Pratiquement aucune journée ne passe sans que le fil Twitter annonce une distinction quelconque pour un film québécois.

Au cours des derniers jours, Monsieur Lazhar a obtenu le prix du public au Festival de Rotterdam. Incendies, en lice pour le BAFTA du meilleur film étranger à Londres ce week-end, a été gratifié plus tôt à Bruxelles du Magritte de la meilleure actrice, remis à la formidable Lubna Azabal. Fort de son prix de popularité à Palm Springs, Starbuck fut de nouveau plébiscité par le public du Festival de Santa Barbara. Roméo Onze, remarquable premier film d'Ivan Grbovic, glane des prix un peu partout dans le monde, le plus récent étant un grand prix du jury attribué à Annonay (France), où se tient un festival consacré aux premières oeuvres . Même Bumrush, qui n'a pas exactement été encensé par la critique québécoise, s'en tire avantageusement dans des manifestations consacrées au cinéma indépendant.

Vendredi prochain, Rebelle, le plus récent film de Kim Nguyen, sera présenté en compétition officielle à la Berlinale, l'une des plus grandes manifestations cinématographiques de l'année (avec Cannes, Venise, et Toronto). Aucun film entièrement québécois n'avait eu droit à un tel honneur depuis Emporte-moi (Léa Pool), en 1999. N'oublions pas non plus le fascinant Bestiaire de Denis Côté (dont nous reparlerons), lequel sera projeté officiellement ce soir à Berlin (dans la section Forum) après avoir été lancé à Sundance.

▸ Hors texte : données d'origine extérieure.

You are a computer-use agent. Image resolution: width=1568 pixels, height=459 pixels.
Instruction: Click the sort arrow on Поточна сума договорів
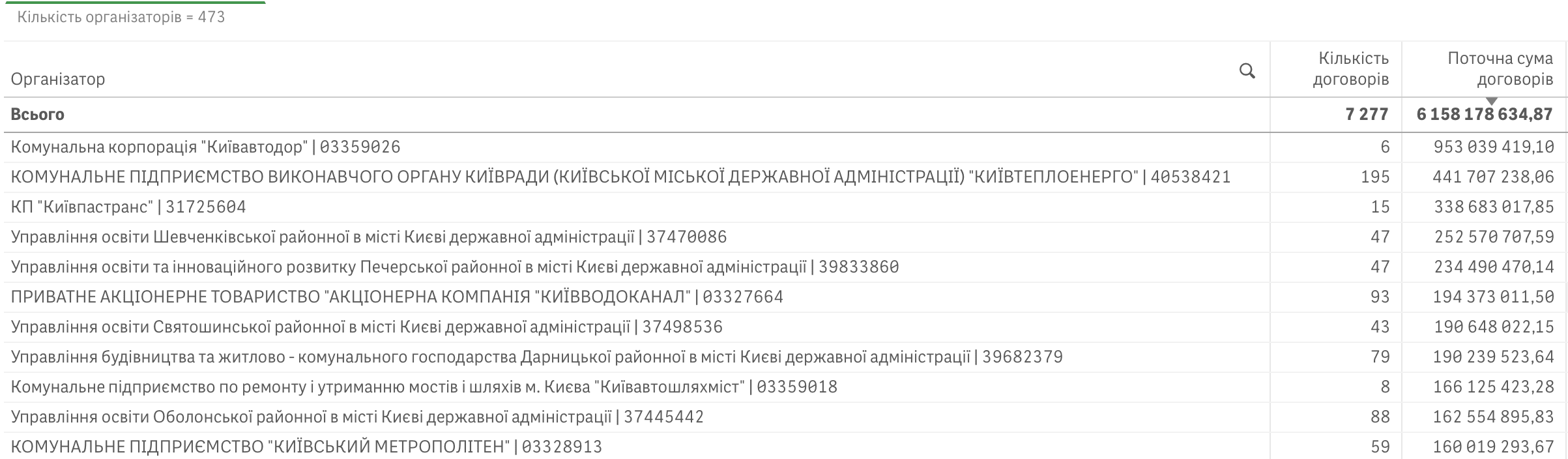(1492, 101)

Indéniablement, le rayonnement de notre cinématographie nationale est étroitement lié à sa présence sur le circuit des festivals.

En salle

Une autre forme de notoriété, plus concrète celle-là, découle aussi d'une sortie en salle. C'est à ce moment-là que les films d'ici font habituellement l'objet d'une couverture médiatique plus importante dans les pays étrangers. À cet égard, quelques longs métrages québécois ont eu droit au grand jeu. Incendies, bien sûr, qui devrait être le lauréat logique du Jutra attribué au film s'étant le plus illustré à l'extérieur de nos frontières. Mais aussi Curling. Et bientôt Monsieur Lazhar, Starbuck et compagnie. Aux États-Unis, en France ou ailleurs, les spectateurs ont eu (ou auront) le loisir de voir ces films dans un contexte dit «normal», de la même manière que les Québécois ont eu (ou auront) la possibilité de voir Des hommes et des dieux ou Une séparation. Voilà qui est bien.

Une couverture plus importante entraîne forcément l'attention de la critique. L'une ne va pas sans l'autre. Sorti en France il y a deux semaines, Café de Flore a bénéficié d'une très belle campagne médiatique, notamment grâce à la participation de la vedette féminine du film, Vanessa Paradis. Or, le film de Jean-Marc Vallée atteindra difficilement là-bas le score des 100 000 entrées. De plus, la critique dite «de référence» fut beaucoup moins enthousiaste qu'au Québec. Les médias d'ici en ont fait l'écho, comme ils le font dès que l'un des «nôtres» se fait valoir ailleurs. Denys Arcand s'est déjà demandé pourquoi les médias québécois accordaient autant d'importance à la critique française alors que, de l'autre côté de l'Atlantique, ses contreparties n'ont strictement rien à cirer de l'accueil que reçoivent en nos terres les oeuvres en provenance de l'Hexagone. La question mérite d'être posée.

Cela tient sans doute à ce besoin d'exister dans le regard d'un plus «grand» que soi, surtout s'il s'adonne à être cousin. Ou voisin. De là à parler de dépendance affective, il y a un pas que certains n'hésiteraient pas à franchir allègrement. On applaudit les succès, bien sûr (et avec raison!), mais quand les nouvelles sont moins bonnes, on frôle la crise identitaire. Aurons-nous un jour collectivement assez de maturité pour accepter sereinement une lecture différente à propos d'une oeuvre d'ici? Café de Flore a connu une carrière enviable au Québec. Des spectateurs d'ici ont entretenu un lien viscéral avec ce film. Qu'il n'ait pas eu la même résonance en France ne change rien à ce rapport, ni à cette affection. À chacun sa vérité.